Jeep Harus Siap-Siap Rugi Setara 190.000 Unit Mobil Karena Masalah Ini

Jeep Harus Siap-Siap Rugi Setara 190.000 Unit Mobil Karena Masalah Ini

Tahun lalu industri otomotif kita dihadang oleh wabah virus yang membuat seluruh produsen sulit mengembangkan dan menjual mobil mereka. Namun, perlahan tapi pasti pada tahun ini kondisi tersebut mulai membaik.

Apalagi ada stimulus dari pengurangan pajak dan penurunan harga mobil, hal tersebut tentu akan membuat mobil-mobil kembali menarik untuk di beli.
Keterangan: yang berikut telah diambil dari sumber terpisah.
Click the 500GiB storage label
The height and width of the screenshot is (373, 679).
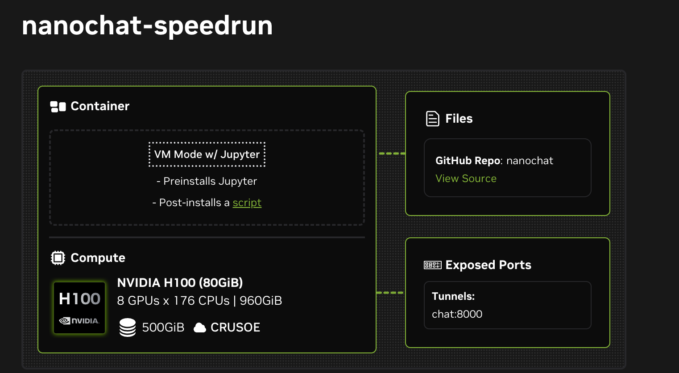click(163, 327)
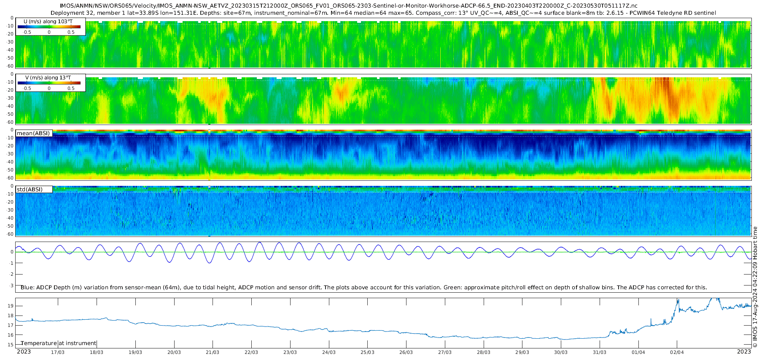
Task: Select the std(ABSI) panel label
Action: click(x=34, y=189)
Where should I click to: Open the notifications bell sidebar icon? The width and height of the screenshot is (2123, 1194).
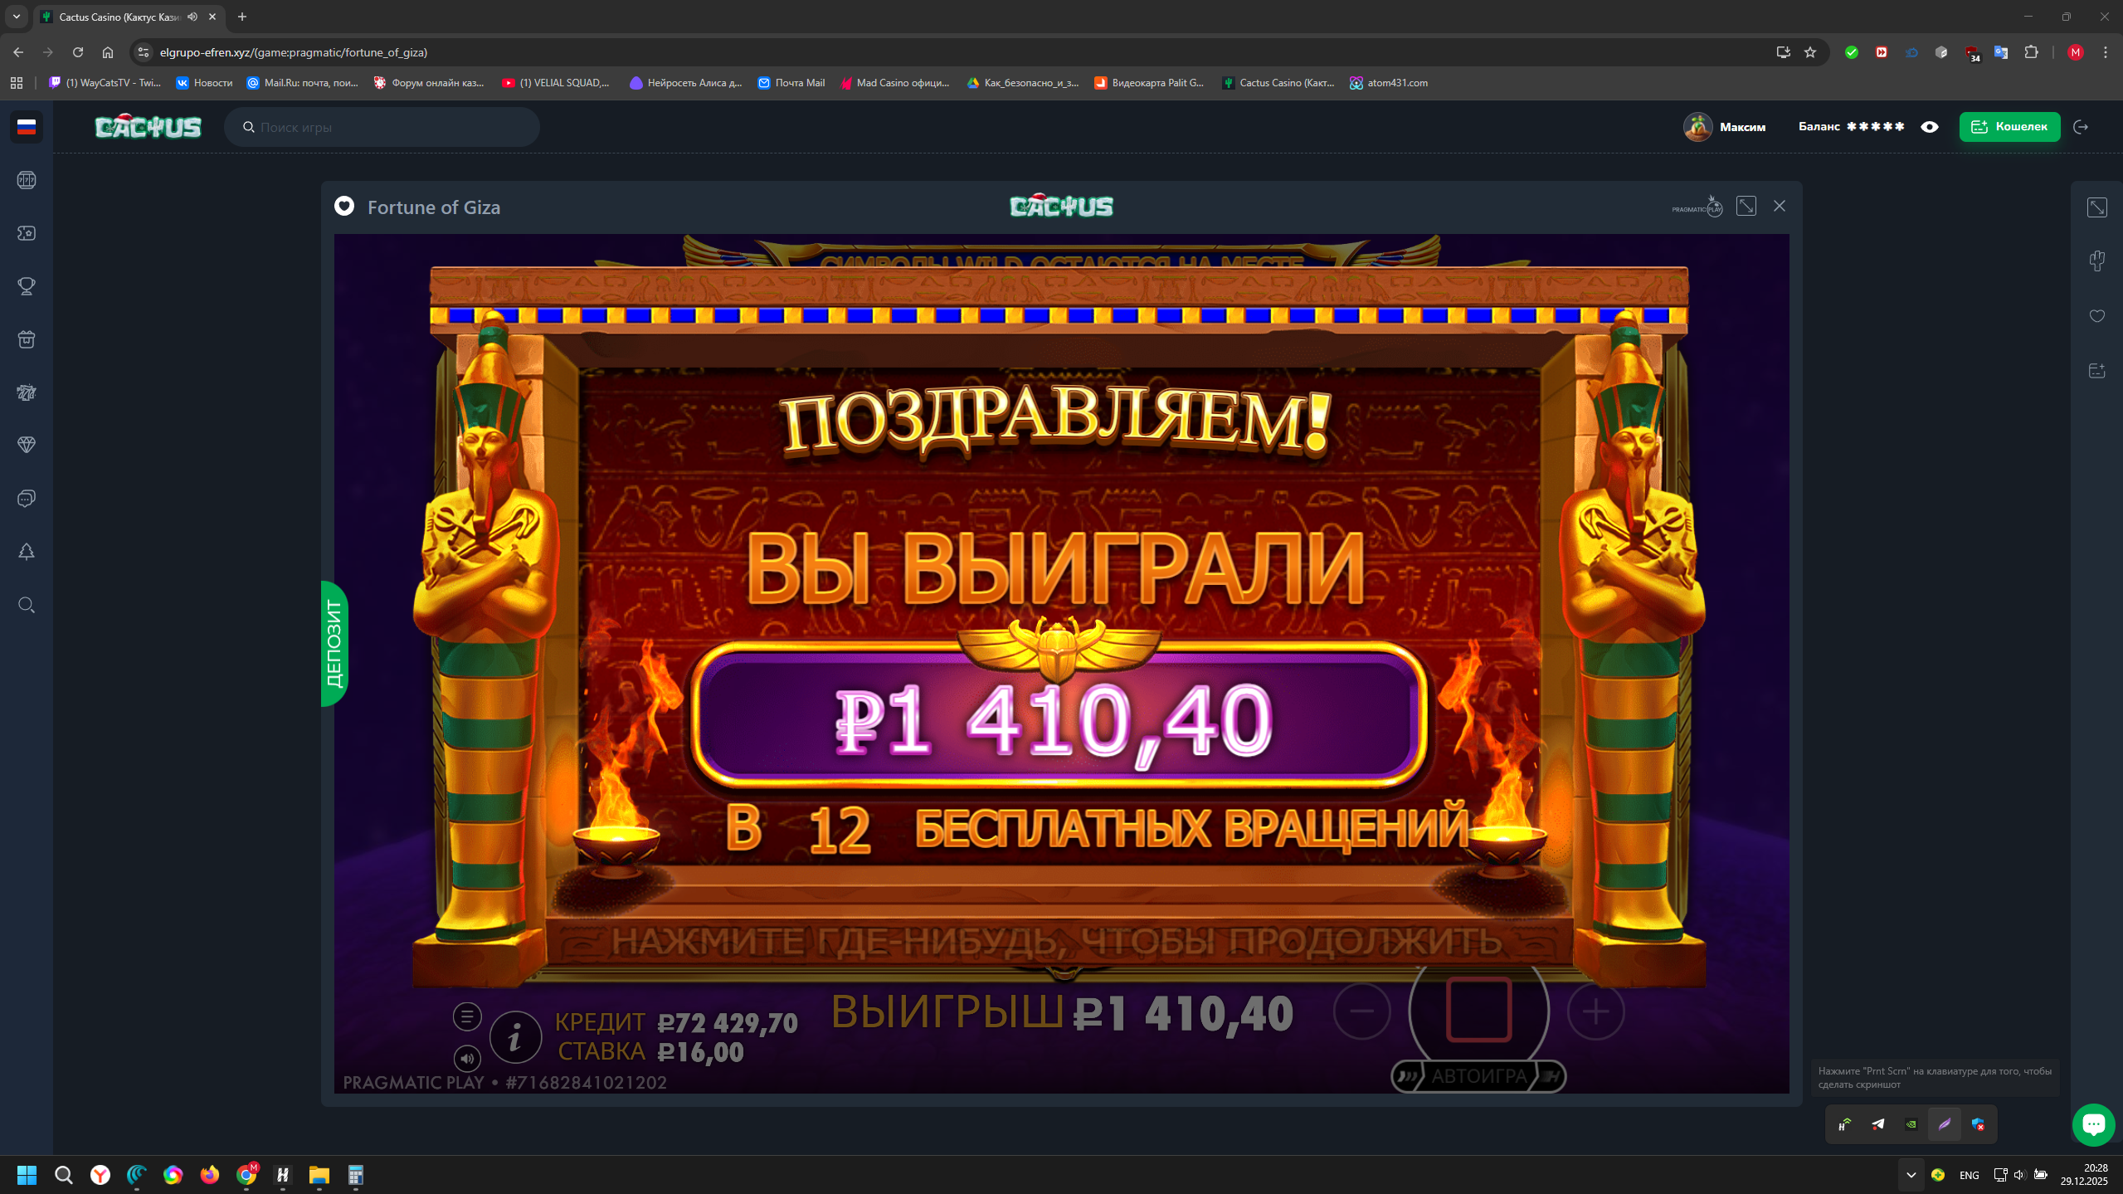point(27,552)
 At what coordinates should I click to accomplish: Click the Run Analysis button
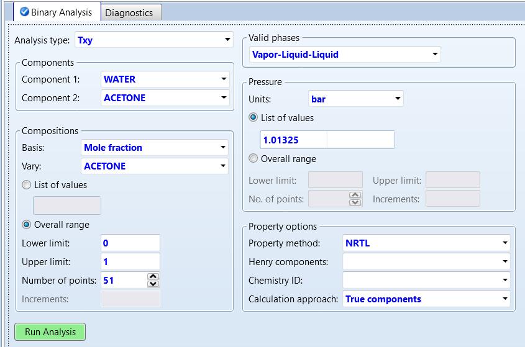pos(50,332)
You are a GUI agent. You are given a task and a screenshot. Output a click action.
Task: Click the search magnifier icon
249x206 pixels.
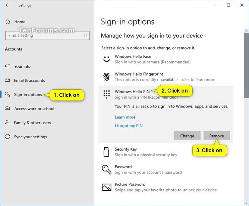click(x=85, y=35)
Tapi ternyata tidak semulus itu, karena masalah ada saja dan bertubi-tubi. Seperti yang dialami keluarga Fiat Chrysler dan Peugeot Citroen, di mana mereka harus menghentikan produksi mobil mereka karena kurangnya pasokan chip atau semikonduktor yang mendera industri otomotif belakangan ini.

Pabrik yang merakit SUV Jeep Cherokee dan minivan Chrysler akan menganggur selama beberapa minggu karena kekurangan semikonduktor global, kata Stellantis NV, sebagaimana dilaporkan beberapa media Amerika, dikutip Selasa.

Pabrik Perakitan Belvidere di Illinois, rumah bagi suku cadang Cherokee, berhenti beroperasi hingga pertengahan Mei. Pabrik Perakitan Windsor di Ontario, yang membuat minivan, juga terhenti hingga minggu kedua bulan ini.

Produksi di Pabrik Perakitan Toluca di Meksiko, yang memproduksi SUV Jeep Compass, telah dilanjutkan.

"Stellantis terus bekerja sama dengan pemasok kami untuk mengurangi dampak manufaktur yang disebabkan oleh berbagai masalah rantai pasokan yang dihadapi industri kami," kata juru bicara Jodi Tinson dalam sebuah pernyataan.

Tambahan waktu henti operasi terjadi setelah Richard Palmer, kepala keuangan Stellantis, minggu ini mengatakan dampak dari kekurangan chip yang digunakan dalam elektronik kendaraan dari roda kemudi ke sistem infotainment diperkirakan akan lebih buruk di kuartal kedua daripada di kuartal pertama.

Stellantis kehilangan sekitar 190.000 kendaraan, atau 11 persen dari produksi yang direncanakan secara global, selama kuartal pertama.